Text section:
Re: [Python-Dev] Hash collision security issue (now public)

2012-01-01 Thread Christian Heimes
Am 01.01.2012 17:54, schrieb Antoine Pitrou:
 I don't understand. FNV-1 multiplies the current running result with a
 prime and then xors it with the following byte. This is also what we do.
 (I'm assuming 103 is prime)

There must be a major difference somewhere inside the algorithm. The
talk at the CCC conference in Berlin mentions that Ruby 1.9 is not
vulnerable to meet-in-the-middle attacks and Ruby 1.9 uses FNV. The C
code of FNV is more complex than our code, too.

Christian
___
Python-Dev mailing list
Python-Dev@python.org
http://mail.python.org/mailman/listinfo/python-dev
Unsubscribe: 
http://mail.python.org/mailman/options/python-dev/archive%40mail-archive.com


Re: [Python-Dev] Hash collision security issue (now public)

Challenge A: Copy the part of the mailing list post between "2012-01-01 Thread Christian" and "103 is prime)", inclusive.

Dataset rows:
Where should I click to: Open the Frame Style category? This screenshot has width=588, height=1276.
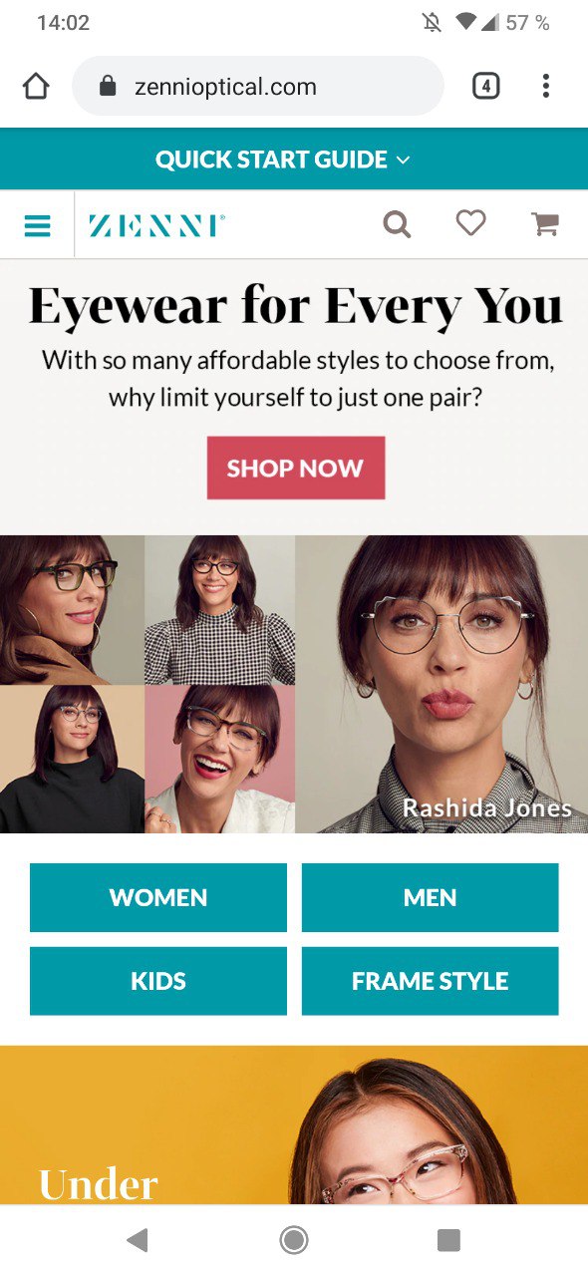(x=431, y=981)
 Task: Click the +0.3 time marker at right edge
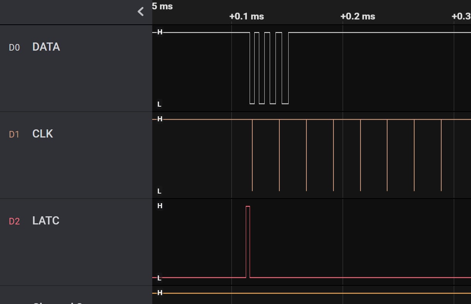point(461,16)
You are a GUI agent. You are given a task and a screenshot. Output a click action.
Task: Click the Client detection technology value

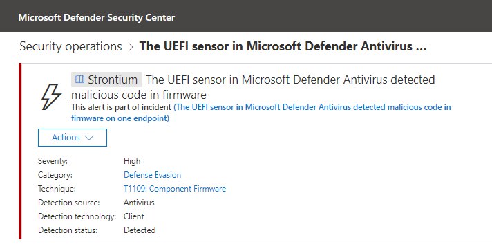click(133, 216)
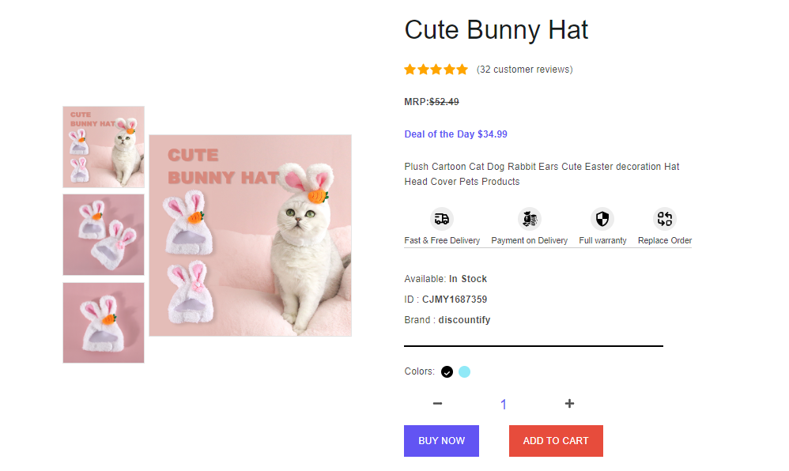This screenshot has height=471, width=789.
Task: Select the first thumbnail with cat
Action: 104,147
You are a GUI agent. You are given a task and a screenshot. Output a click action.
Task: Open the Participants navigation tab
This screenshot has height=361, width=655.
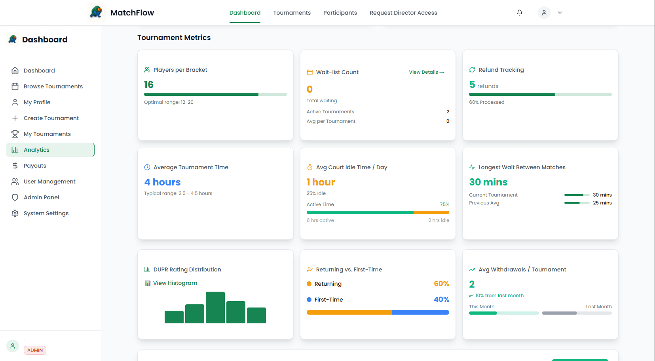(x=340, y=12)
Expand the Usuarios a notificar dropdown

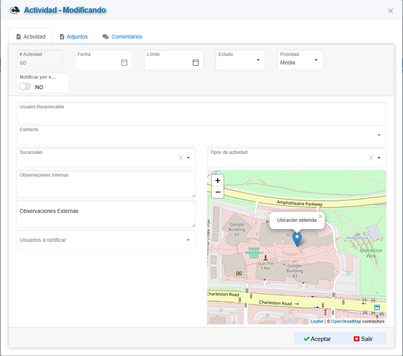188,240
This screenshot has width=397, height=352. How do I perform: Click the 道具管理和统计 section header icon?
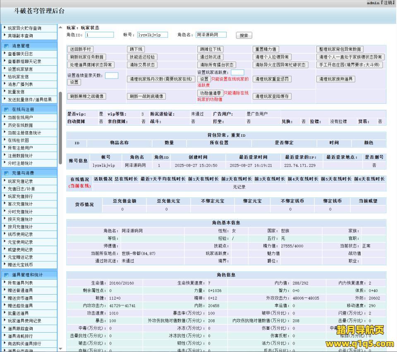pyautogui.click(x=7, y=275)
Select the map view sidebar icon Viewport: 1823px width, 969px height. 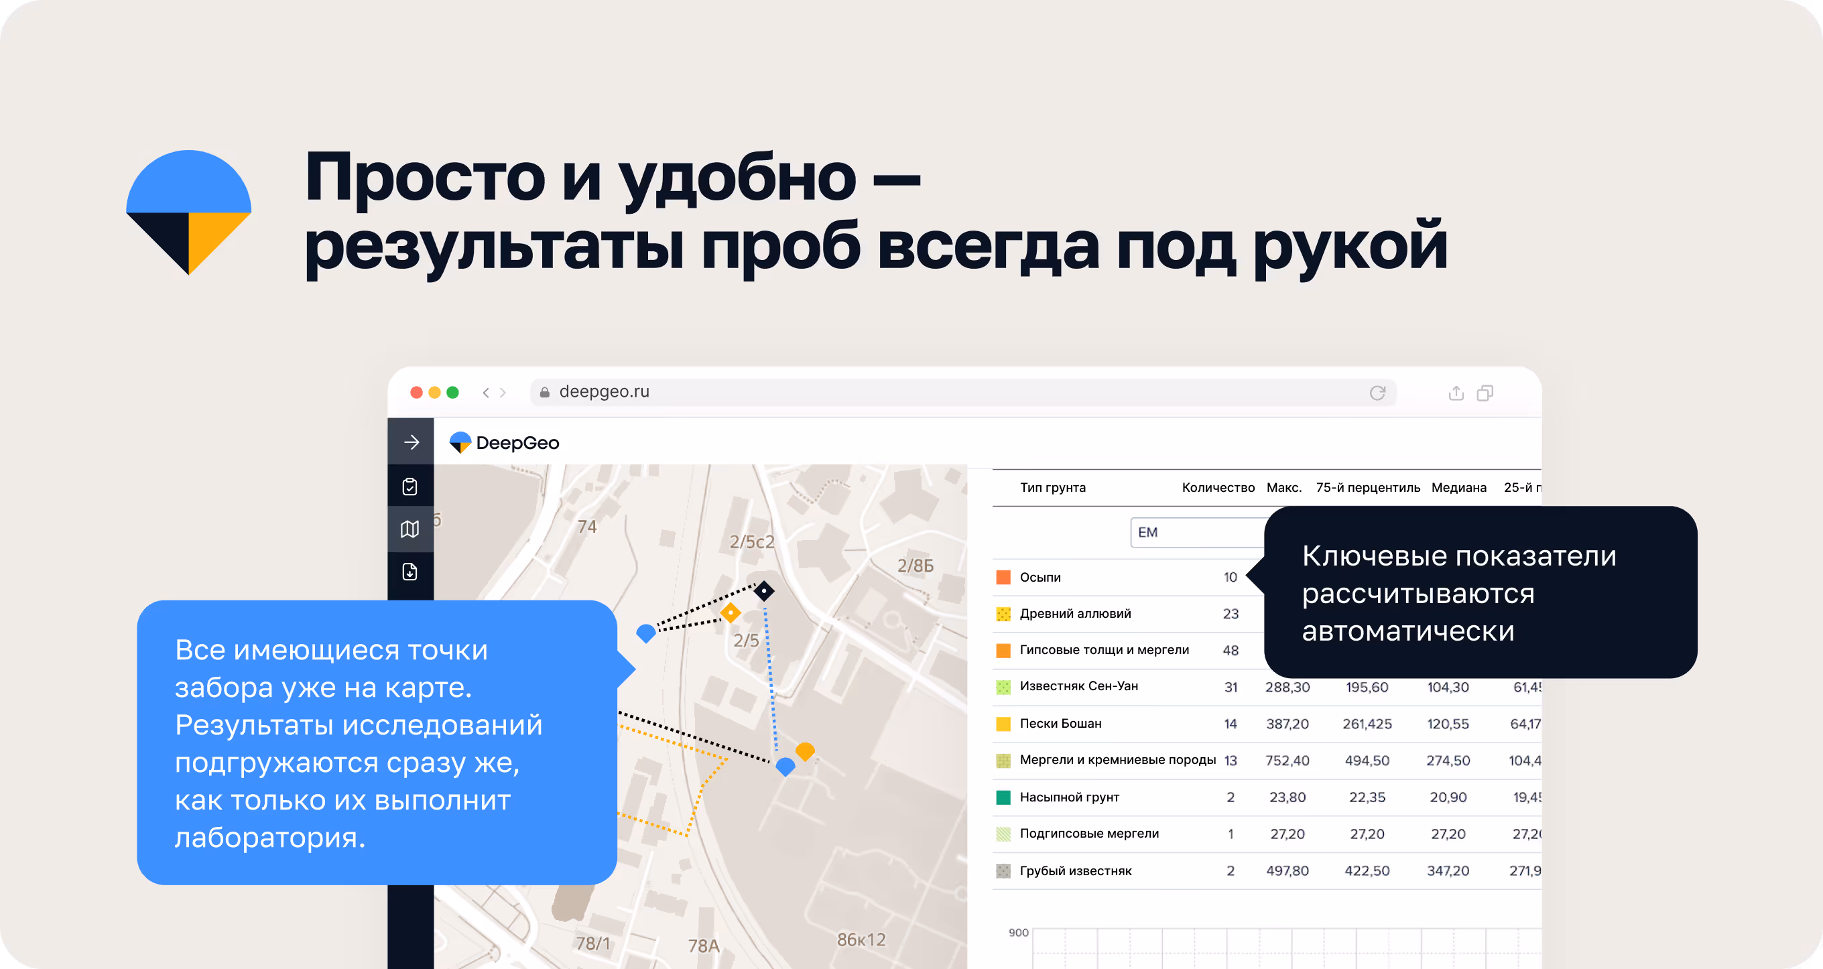(410, 529)
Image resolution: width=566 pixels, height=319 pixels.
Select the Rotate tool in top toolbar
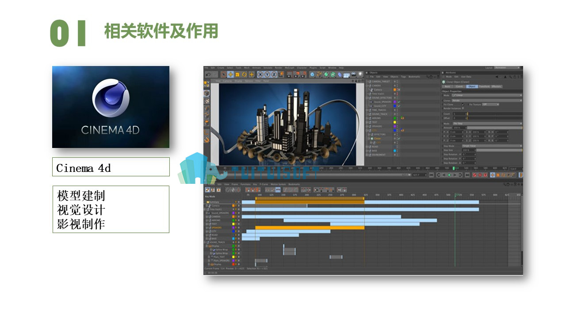pyautogui.click(x=244, y=74)
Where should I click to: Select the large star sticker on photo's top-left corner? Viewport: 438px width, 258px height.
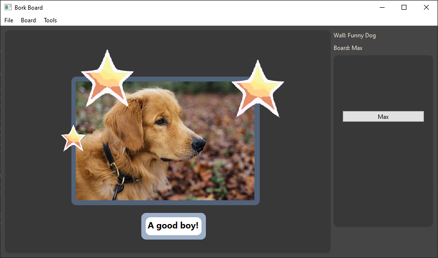(x=107, y=78)
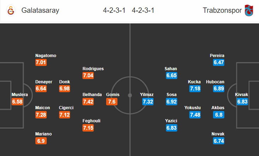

Challenge B: Put the records from the line containing "Image resolution: width=566" through the last line of the records, inclusive, into a Markdown table with the columns Row and Record line. Skip blank lines and leave the pictures out.

Right answer A:
2012-01-01 Thread Christian Heimes
Am 01.01.2012 17:54, schrieb Antoine Pitrou:
 I don't understand. FNV-1 multiplies the current running result with a
 prime and then xors it with the following byte. This is also what we do.
 (I'm assuming 103 is prime)

Right answer B:
| Row | Record line |
|---|---|
| 1 | Image resolution: width=566 pixels, height=319 pixels. |
| 2 | Select the Rotate tool in top toolbar |
| 3 | pyautogui.click(x=244, y=74) |
| 4 | Where should I click to: Select the large star sticker on photo's top-left corner? Viewport: 438px width, 258px height. |
| 5 | (x=107, y=78) |